Task requirements
Only the lines that hold the word "width" are wanted from this listing.

Provided information

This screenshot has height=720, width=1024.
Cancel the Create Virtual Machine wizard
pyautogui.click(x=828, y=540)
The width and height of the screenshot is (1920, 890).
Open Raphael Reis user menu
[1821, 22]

Written solution
This screenshot has height=720, width=1024.
The width and height of the screenshot is (1920, 890).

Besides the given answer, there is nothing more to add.